Jürgen Roth | |
Birth Date: | 1945 11, df=yes |
Birth Place: | Frankfurt on Main, Germany |
Death Place: | Frankfurt on Main, Germany |
Occupation: | Publicist, journalist |
Jürgen Roth (4 November 1945 – 28 September 2017) was a German publicist and investigative journalist.
Roth was born in 1945 at Frankfurt am Main.
After completing his secondary school education, Roth completed an apprenticeship as a forwarding agent. In 1968, he left and spent a year in Turkey.[1] From 1971 onwards, he published books and television documentaries on organised crime, with a focus on Eastern Europe, Germany and international terrorism.[1] He was also active in the organisation Business Crime Control. Roth believed that organised crime was deeply intertwined with the economic system and was a part of economic life in Europe.
Roth died after a serious illness in September 2017 at the age of 71.[2]
The Rheinische Post sees Roth as one of the "best experts on the subject."[3] However, he is considered a "contentious and, because of his polemics, controversial journalist," according to the Berliner Zeitung on July 9, 2009. Thomas Feltes, criminologist at the Ruhr University Bochum, wrote: "Without his books, the average reader would be missing something, and certainly also some investigators who, after their publication, will eagerly search for who is quoted, named or otherwise indirectly mentioned in them."

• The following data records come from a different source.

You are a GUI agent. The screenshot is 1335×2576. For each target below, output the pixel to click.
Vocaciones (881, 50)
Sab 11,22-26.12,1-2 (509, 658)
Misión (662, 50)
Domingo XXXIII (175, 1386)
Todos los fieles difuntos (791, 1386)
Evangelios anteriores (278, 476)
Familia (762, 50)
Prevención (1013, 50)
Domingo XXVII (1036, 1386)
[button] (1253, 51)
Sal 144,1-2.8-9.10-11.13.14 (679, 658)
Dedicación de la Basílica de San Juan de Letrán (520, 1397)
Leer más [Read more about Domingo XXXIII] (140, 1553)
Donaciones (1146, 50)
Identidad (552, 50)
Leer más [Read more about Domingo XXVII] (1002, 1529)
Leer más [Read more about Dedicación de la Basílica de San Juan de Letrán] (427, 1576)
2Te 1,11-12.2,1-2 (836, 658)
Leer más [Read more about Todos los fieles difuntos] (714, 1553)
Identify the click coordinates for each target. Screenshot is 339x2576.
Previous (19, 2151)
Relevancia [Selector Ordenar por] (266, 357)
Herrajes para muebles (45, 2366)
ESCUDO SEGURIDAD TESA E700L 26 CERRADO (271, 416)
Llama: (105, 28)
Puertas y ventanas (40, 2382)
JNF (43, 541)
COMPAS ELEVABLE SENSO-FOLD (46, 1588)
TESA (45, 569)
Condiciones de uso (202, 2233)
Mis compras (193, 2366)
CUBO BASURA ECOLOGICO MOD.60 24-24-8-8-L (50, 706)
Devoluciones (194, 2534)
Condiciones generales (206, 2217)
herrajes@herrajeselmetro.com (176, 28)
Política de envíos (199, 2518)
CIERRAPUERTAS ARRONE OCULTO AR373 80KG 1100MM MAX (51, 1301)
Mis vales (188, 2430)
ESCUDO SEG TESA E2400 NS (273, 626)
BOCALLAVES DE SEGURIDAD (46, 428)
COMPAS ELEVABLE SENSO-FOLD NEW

There were several court cases against Roth because of his publications. Former Chancellor Gerhard Schröder took legal action against his 2006 book The Germany Clan: The Unscrupulous Network of Politicians, Top Managers and the Judiciary. The court ruled that Roth had to rewrite a passage in the book in which he linked a trip by Schröder to the United Arab Emirates with his work for Gazprom. However, Schröder's lawyers also tried to prevent the sale of the new, unobjectionable edition by issuing warnings to booksellers.[4] Roth had previously presented an excerpt of his research activities on the news portal Fair Observer.[5]
Following an interim injunction obtained by the lawyer of a Leipzig restaurateur at the Leipzig Regional Court, the book Mafialand Deutschland had to be withdrawn from bookstores and could only be sold with blacked-out passages.[6]
In February 2010, former Bulgarian Interior Minister Rumen Petkov sued Roth for defamation.[7] Roth had linked Petkov to the mafia and illegal drug trafficking. On 14 October 2010, Roth was acquitted by the Sofia District Court and the defamation charge was dismissed.[8]
From the summer of 2007, Roth wrote about an alleged Saxony swamp over claims that high-ranking politicians, lawyers, police officers and journalists were members of mafia structures.[9] [10] Roth was heavily criticized by the journalist Reiner Burger, who describes the Saxony swamp as a legend, in a series of articles in the Frankfurter Allgemeine Zeitung. Burger also justified the criticism with past lost court cases; according to Burger, Roth was sentenced to pay damages by the Hamburg Regional Court in 2000 for his 1999 book The Grey Eminence and in 1999 for a television report. Burger accused Roth, among other things, of failing to speak directly to the people affected. In this context, Roth had to retract statements on his homepage about a Leipzig businessman. The witness whom Roth had relied on had told untruths and was sentenced to a fine of 4,200 euros by the Dresden District Court in spring 2008.[11] Roth defended himself by saying that he had only not questioned the person directly in one case for a blog entry, and criticized Burger's attacks as "Kafkaesque" because Burger ignored, among other things, that important witnesses were put under pressure in the "Saxony swamp".[12] In 2009, the investigative committee of the Saxon state parliament did not come to a clear conclusion about the "Saxony swamp". The CDU and FDP consider it to be refuted, the Green Party and the Left Party claim to have found no evidence because the investigative committee was largely denied access to the files by the state government. The public prosecutor's office did not investigate further.[13] [14]
Roth wrote in Schmutzige Demokratie, a 2016 compendium of vignettes, for example that a young Hungarian politician who would later rise to international prominence was the victim of kompromat, because he had accepted a considerable bribe from a Russian organized crime figure through an intermediary twenty years earlier. However, Roth and his publisher chose not to expose themselves to a suit of libel.[15]